The German police from Upper Bavaria confirmed that people killed lynx Alus. During the autopsy of the body, investigators found projectile particles within the animal. This is clear evidence that Alus was shot, most likely before his head and forelegs were removed. Hikers found the lynx in September in the Saalachsee area, close to the Austrian border.

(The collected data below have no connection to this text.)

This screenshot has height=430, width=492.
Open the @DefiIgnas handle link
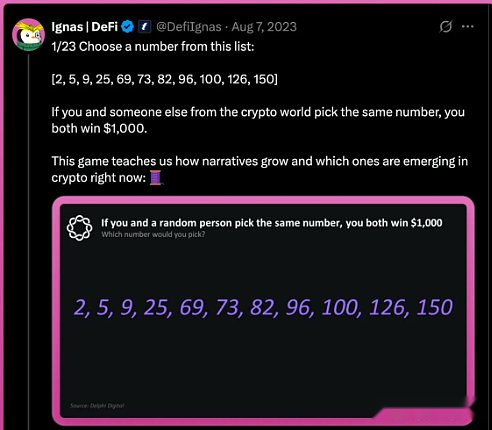pyautogui.click(x=188, y=27)
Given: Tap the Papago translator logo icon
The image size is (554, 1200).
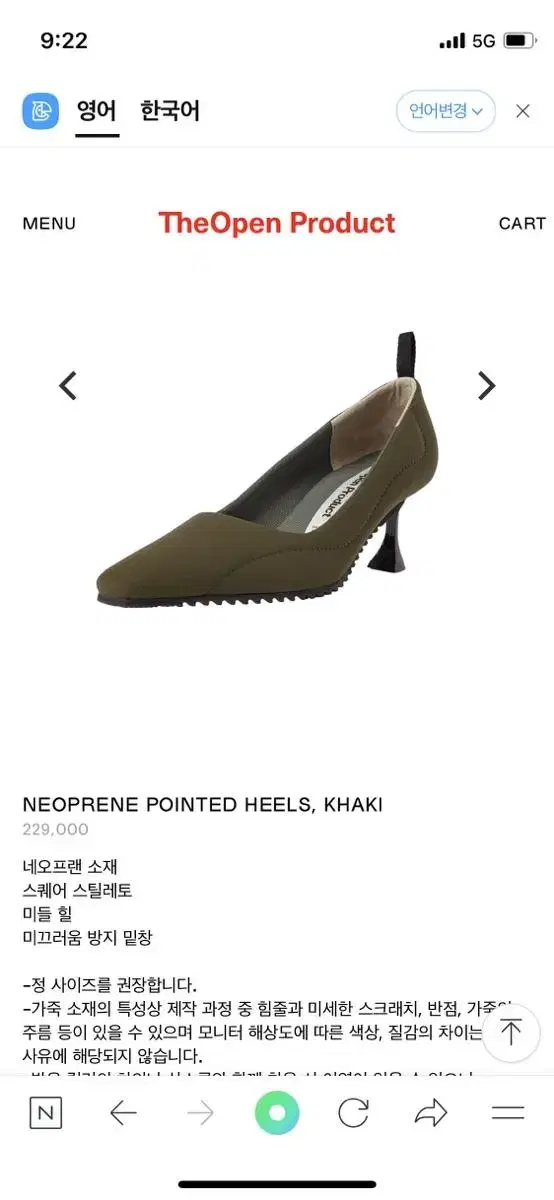Looking at the screenshot, I should point(41,111).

Lynx Alus was part of a conservation project to restore the Central European lynx population. Camera traps captured Alus in the months before somebody shot him. The research tried to identify in which areas the lynx was present since his release into the wild in 2015. The Gregor Louisoder Umweltstiftung was closely involved in the monitoring of lynx Alus. They published a monitoring report on lynx Alus, in the same month people found his body.

 

Wildlife crimes in Germany

Lynx Alus is not a unique case, when it comes to illegal killing of protected species in Germany (and Europe). Together with WWF Austria and Germany, they reward 15,000 euro to the tip that leads to conviction. According to the Gregor Luisoder Umweltstiftung, people have killed, poisoned or trapped at least 25 wolves, 7 lynxes and thousands birds of prey in the recent years in Germany. It is likely that the true number lies higher than these estimations. Back in 2015, police found four front legs in the Bavarian Forest. And in Austria, authorities found a male lynx in a freezer a few years ago. The lynx around Villach disappeared and is missing ever since. The number of convictions regarding these illegal activities is still low. Whoever kills a protected animal in Germany risks a sentence of multiple years in prison.

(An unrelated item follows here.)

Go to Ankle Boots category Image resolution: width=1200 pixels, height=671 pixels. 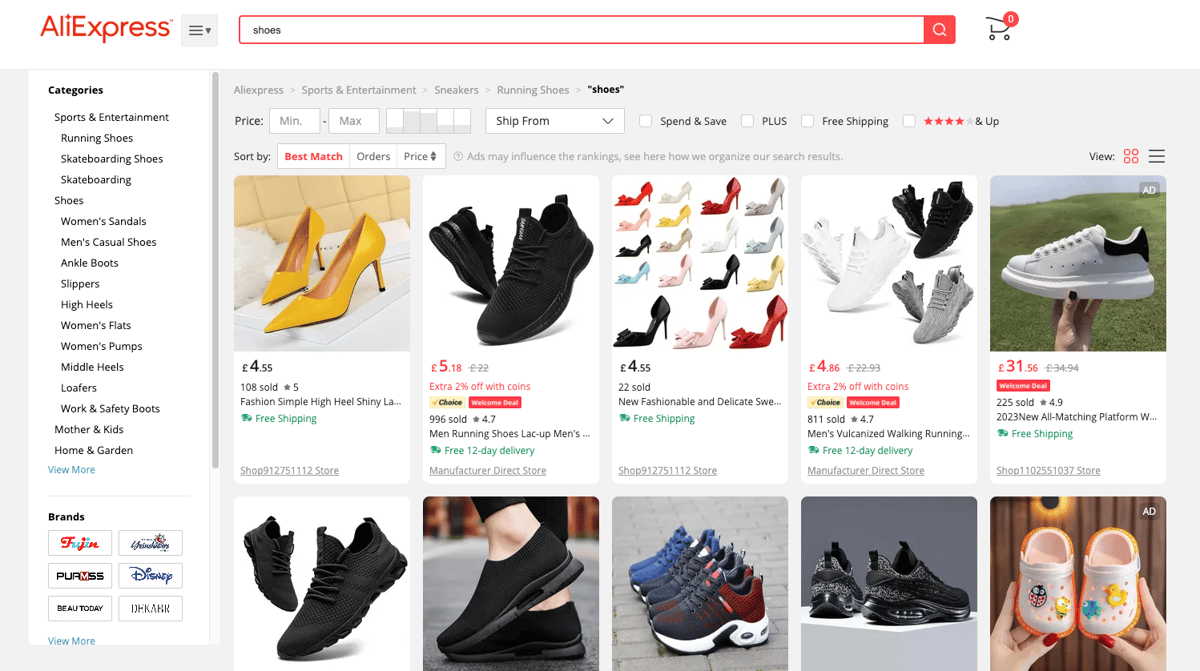90,263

After the information on lynx Alus, the Gregor Luisoder Umweltstiftung published another press-release on findings of illegal lynx trophies. They have unverified information on investigations from December 2016. At a house search in Lohberg, close to the Czech Republic, investigators discovered multiple lynx trophies, including ears and claws. Additionally, they found lynx traps and possibly illegal hunting equipment. German police never made these findings publicly available. It remains unclear why authorities and the media never informed the public on these findings.